2. Multi-Input, Multi-Output model (synthetic)

   • Perso-language markdown describes a ticket-ranking use-case (title/body/tags → priority/department).
   • Code builds a Keras model with multiple inputs and two outputs (e.g., "priority", "department").
   • Trains on synthetic NumPy arrays (dummy data).
   • Uses dictionary losses and loss_weights to balance heads.
   • A diagram is generated with keras.utils.plot_model("multi_input_and_output_model.png").

3. Toy ResNet-style model (CIFAR-10)

   • CIFAR-10 loaded from TFDS with splits: train[:80%] (train), train[80%:] (val), and test.
   • A small skip-connection (“Rednet/ResNet”) topology is defined using the Functional API (residual pattern).
   • Training is run for a very small number of epochs (e.g., epochs=1) to keep runtime short.
   • A diagram is generated with keras.utils.plot_model("resnet_me.png", show_shapes=True).

Across all parts:

• TFDS utilities (e.g., tfds.visualization.show_examples) are used to inspect samples.
• Preprocessing uses tf.divide for normalization and tf.one_hot(..., depth=10) for labels.
• Batching and shuffling are handled via tf.data (e.g., .map(...).shuffle(1000).batch(64)).
• Optimizer examples include keras.optimizers.RMSprop(1e-3).

Note: Some code paths intentionally restrict sample counts or epochs (e.g., 1–2 epochs) to demonstrate API usage and keep execution time low.

4) Technologies & Libraries

• Python (conda kernel name indicates conda-env-tf-py)
• TensorFlow / Keras
• TensorFlow Datasets (tfds)
• NumPy

5) Description about Dataset

• MNIST (from TFDS)

  • Split in code: train, test
  • Input shape used: (28, 28, 1)
  • Labels one-hot encoded with depth 10 (matches MNIST classes).

• CIFAR-10 (from TFDS)

  • Splits in code: train[:80%] (train), train[80%:] (validation), test
  • Model expects input shape (32, 32, 3).

• Sample visualization via tfds.visualization.show_examples(...).

If additional dataset specifics (e.g., class names) are needed, they’re standard to MNIST/CIFAR-10 but not explicitly enumerated in the notebook.

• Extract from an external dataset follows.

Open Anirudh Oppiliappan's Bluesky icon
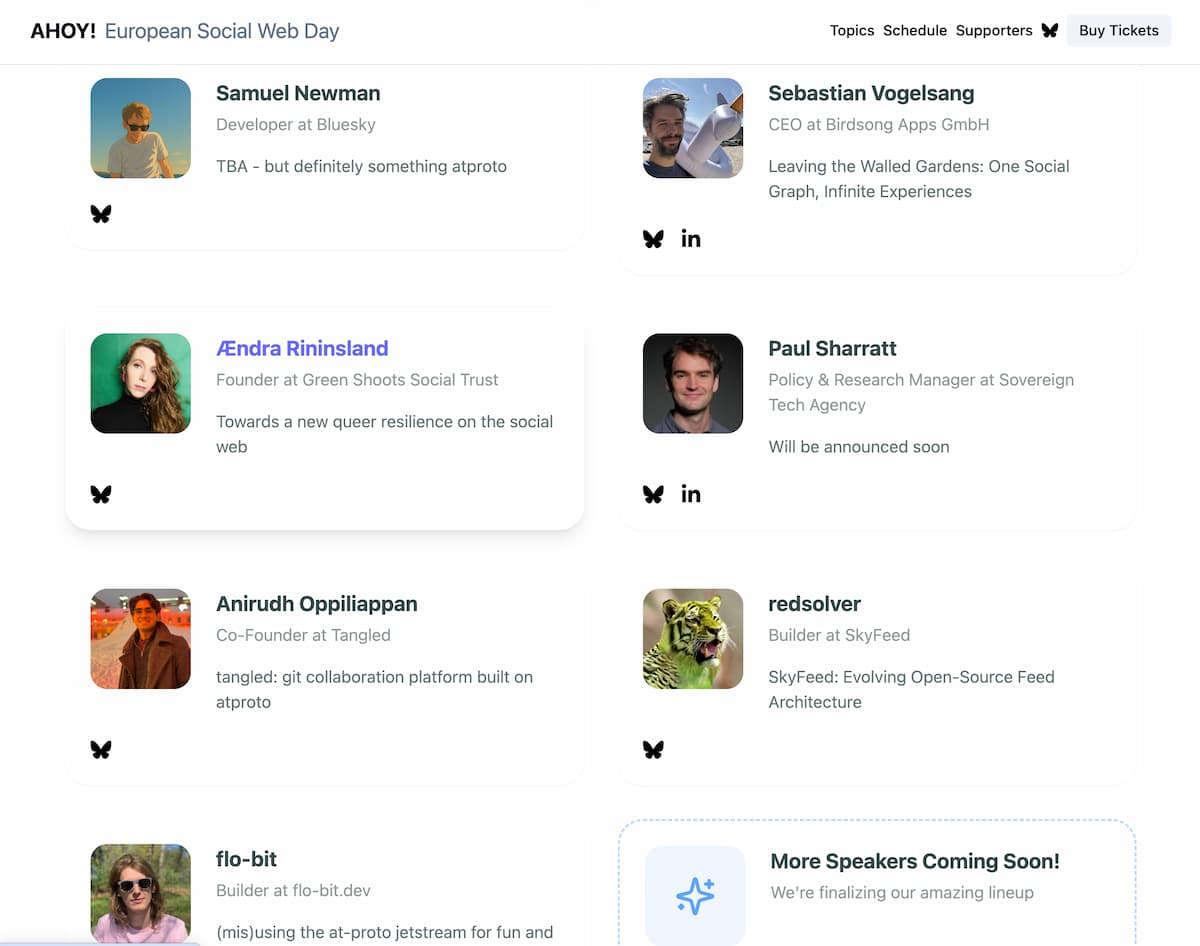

6) Installation & Execution Guide

Prerequisites

• Python 3.x
• A working TensorFlow environment (GPU optional)

Install (pip)

pip install tensorflow tensorflow-datasets numpy pydot graphviz

graphviz and pydot are required to save the model diagrams via keras.utils.plot_model. On some systems you must also install Graphviz binaries (e.g., sudo apt-get install graphviz).

Run

1. Open functional_API_me.ipynb in Jupyter/VS Code.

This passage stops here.